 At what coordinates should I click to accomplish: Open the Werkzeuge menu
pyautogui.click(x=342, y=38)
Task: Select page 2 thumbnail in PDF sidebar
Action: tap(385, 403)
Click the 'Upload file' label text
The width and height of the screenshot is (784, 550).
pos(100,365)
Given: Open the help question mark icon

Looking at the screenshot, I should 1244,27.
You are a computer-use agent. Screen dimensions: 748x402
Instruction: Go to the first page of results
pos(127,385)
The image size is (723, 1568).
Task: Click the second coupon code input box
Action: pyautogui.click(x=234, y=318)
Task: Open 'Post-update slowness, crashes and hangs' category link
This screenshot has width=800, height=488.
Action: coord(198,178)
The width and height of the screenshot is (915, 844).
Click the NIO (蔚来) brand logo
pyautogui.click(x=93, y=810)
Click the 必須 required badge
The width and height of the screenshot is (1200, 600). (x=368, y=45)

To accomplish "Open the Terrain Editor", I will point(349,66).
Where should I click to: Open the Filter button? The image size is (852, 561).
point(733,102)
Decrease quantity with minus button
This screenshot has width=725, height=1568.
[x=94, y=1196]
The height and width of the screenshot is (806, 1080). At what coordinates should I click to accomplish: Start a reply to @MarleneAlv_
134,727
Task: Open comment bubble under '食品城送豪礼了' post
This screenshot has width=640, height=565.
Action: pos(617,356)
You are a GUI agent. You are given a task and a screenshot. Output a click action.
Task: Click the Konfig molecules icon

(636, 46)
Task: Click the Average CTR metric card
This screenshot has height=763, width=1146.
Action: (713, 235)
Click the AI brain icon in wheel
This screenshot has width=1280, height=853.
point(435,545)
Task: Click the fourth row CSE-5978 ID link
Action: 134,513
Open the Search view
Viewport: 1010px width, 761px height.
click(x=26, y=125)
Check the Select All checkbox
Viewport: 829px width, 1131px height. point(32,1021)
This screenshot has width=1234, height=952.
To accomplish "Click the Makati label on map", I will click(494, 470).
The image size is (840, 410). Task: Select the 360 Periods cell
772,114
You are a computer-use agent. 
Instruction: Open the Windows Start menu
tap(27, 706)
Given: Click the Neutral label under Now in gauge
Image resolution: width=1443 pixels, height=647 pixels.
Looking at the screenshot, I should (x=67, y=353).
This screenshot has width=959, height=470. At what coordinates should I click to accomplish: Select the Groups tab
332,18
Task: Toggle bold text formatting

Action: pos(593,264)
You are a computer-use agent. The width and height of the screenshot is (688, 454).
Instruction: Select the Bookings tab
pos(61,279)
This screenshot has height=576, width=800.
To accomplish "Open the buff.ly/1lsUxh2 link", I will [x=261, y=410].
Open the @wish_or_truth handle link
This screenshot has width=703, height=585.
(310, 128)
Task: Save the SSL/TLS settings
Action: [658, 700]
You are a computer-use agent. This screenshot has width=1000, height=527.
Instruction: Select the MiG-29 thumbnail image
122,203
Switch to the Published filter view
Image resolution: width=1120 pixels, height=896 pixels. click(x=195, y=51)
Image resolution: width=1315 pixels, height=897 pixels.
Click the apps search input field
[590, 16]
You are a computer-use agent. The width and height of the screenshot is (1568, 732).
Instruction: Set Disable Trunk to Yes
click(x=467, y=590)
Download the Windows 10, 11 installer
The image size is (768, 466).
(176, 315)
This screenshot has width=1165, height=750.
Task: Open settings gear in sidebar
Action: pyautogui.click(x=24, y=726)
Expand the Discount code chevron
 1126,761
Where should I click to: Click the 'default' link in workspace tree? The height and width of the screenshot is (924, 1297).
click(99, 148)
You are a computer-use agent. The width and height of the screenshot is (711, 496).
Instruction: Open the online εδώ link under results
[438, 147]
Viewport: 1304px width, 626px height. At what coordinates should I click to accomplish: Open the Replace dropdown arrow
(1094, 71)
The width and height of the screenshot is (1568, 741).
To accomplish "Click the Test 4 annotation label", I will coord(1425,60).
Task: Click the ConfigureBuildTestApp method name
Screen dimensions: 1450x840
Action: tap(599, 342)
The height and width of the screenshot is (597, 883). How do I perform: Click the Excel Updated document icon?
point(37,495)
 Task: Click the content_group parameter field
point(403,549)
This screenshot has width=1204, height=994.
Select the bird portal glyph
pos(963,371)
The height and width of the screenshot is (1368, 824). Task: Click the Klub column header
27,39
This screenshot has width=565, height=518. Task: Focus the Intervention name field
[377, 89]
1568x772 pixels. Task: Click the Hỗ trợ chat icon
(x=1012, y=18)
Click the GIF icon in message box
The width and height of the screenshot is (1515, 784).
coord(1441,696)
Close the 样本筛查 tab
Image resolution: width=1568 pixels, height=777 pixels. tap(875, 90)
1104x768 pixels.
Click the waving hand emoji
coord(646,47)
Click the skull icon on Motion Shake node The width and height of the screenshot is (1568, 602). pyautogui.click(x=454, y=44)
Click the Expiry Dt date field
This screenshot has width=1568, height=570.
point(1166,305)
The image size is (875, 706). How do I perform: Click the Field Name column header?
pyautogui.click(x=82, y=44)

************

● **TASK PROMPT**
Restate the entries above. Match them exactly.

● **ANSWER SPACE**
 At what coordinates should I click to accomplish: Open the Werkzeuge menu
pyautogui.click(x=342, y=38)
Task: Select page 2 thumbnail in PDF sidebar
Action: tap(385, 403)
Click the 'Upload file' label text
The width and height of the screenshot is (784, 550).
pos(100,365)
Given: Open the help question mark icon

Looking at the screenshot, I should 1244,27.
You are a computer-use agent. Screen dimensions: 748x402
Instruction: Go to the first page of results
pos(127,385)
The image size is (723, 1568).
Task: Click the second coupon code input box
Action: pyautogui.click(x=234, y=318)
Task: Open 'Post-update slowness, crashes and hangs' category link
This screenshot has width=800, height=488.
Action: coord(198,178)
The width and height of the screenshot is (915, 844).
Click the NIO (蔚来) brand logo
pyautogui.click(x=93, y=810)
Click the 必須 required badge
The width and height of the screenshot is (1200, 600). (x=368, y=45)

To accomplish "Open the Terrain Editor", I will point(349,66).
Where should I click to: Open the Filter button? The image size is (852, 561).
point(733,102)
Decrease quantity with minus button
This screenshot has width=725, height=1568.
[x=94, y=1196]
The height and width of the screenshot is (806, 1080). At what coordinates should I click to accomplish: Start a reply to @MarleneAlv_
134,727
Task: Open comment bubble under '食品城送豪礼了' post
This screenshot has width=640, height=565.
Action: pos(617,356)
You are a GUI agent. You are given a task and a screenshot. Output a click action.
Task: Click the Konfig molecules icon

(636, 46)
Task: Click the Average CTR metric card
This screenshot has height=763, width=1146.
Action: (713, 235)
Click the AI brain icon in wheel
This screenshot has width=1280, height=853.
point(435,545)
Task: Click the fourth row CSE-5978 ID link
Action: 134,513
Open the Search view
Viewport: 1010px width, 761px height.
click(x=26, y=125)
Check the Select All checkbox
Viewport: 829px width, 1131px height. point(32,1021)
This screenshot has width=1234, height=952.
To accomplish "Click the Makati label on map", I will click(494, 470).
The image size is (840, 410). Task: Select the 360 Periods cell
772,114
You are a computer-use agent. 
Instruction: Open the Windows Start menu
tap(27, 706)
Given: Click the Neutral label under Now in gauge
Image resolution: width=1443 pixels, height=647 pixels.
Looking at the screenshot, I should (x=67, y=353).
This screenshot has width=959, height=470. At what coordinates should I click to accomplish: Select the Groups tab
332,18
Task: Toggle bold text formatting

Action: pos(593,264)
You are a computer-use agent. The width and height of the screenshot is (688, 454).
Instruction: Select the Bookings tab
pos(61,279)
This screenshot has height=576, width=800.
To accomplish "Open the buff.ly/1lsUxh2 link", I will [x=261, y=410].
Open the @wish_or_truth handle link
This screenshot has width=703, height=585.
(310, 128)
Task: Save the SSL/TLS settings
Action: [658, 700]
You are a computer-use agent. This screenshot has width=1000, height=527.
Instruction: Select the MiG-29 thumbnail image
122,203
Switch to the Published filter view
Image resolution: width=1120 pixels, height=896 pixels. click(x=195, y=51)
Image resolution: width=1315 pixels, height=897 pixels.
Click the apps search input field
[590, 16]
You are a computer-use agent. The width and height of the screenshot is (1568, 732).
Instruction: Set Disable Trunk to Yes
click(x=467, y=590)
Download the Windows 10, 11 installer
The image size is (768, 466).
(176, 315)
This screenshot has width=1165, height=750.
Task: Open settings gear in sidebar
Action: pyautogui.click(x=24, y=726)
Expand the Discount code chevron
 1126,761
Where should I click to: Click the 'default' link in workspace tree? The height and width of the screenshot is (924, 1297).
click(99, 148)
You are a computer-use agent. The width and height of the screenshot is (711, 496).
Instruction: Open the online εδώ link under results
[438, 147]
Viewport: 1304px width, 626px height. At what coordinates should I click to accomplish: Open the Replace dropdown arrow
(1094, 71)
The width and height of the screenshot is (1568, 741).
To accomplish "Click the Test 4 annotation label", I will coord(1425,60).
Task: Click the ConfigureBuildTestApp method name
Screen dimensions: 1450x840
Action: tap(599, 342)
The height and width of the screenshot is (597, 883). How do I perform: Click the Excel Updated document icon?
point(37,495)
 Task: Click the content_group parameter field
point(403,549)
This screenshot has width=1204, height=994.
Select the bird portal glyph
pos(963,371)
The height and width of the screenshot is (1368, 824). Task: Click the Klub column header
27,39
This screenshot has width=565, height=518. Task: Focus the Intervention name field
[377, 89]
1568x772 pixels. Task: Click the Hỗ trợ chat icon
(x=1012, y=18)
Click the GIF icon in message box
The width and height of the screenshot is (1515, 784).
coord(1441,696)
Close the 样本筛查 tab
Image resolution: width=1568 pixels, height=777 pixels. tap(875, 90)
1104x768 pixels.
Click the waving hand emoji
coord(646,47)
Click the skull icon on Motion Shake node The width and height of the screenshot is (1568, 602). pyautogui.click(x=454, y=44)
Click the Expiry Dt date field
This screenshot has width=1568, height=570.
point(1166,305)
The image size is (875, 706). How do I perform: Click the Field Name column header?
pyautogui.click(x=82, y=44)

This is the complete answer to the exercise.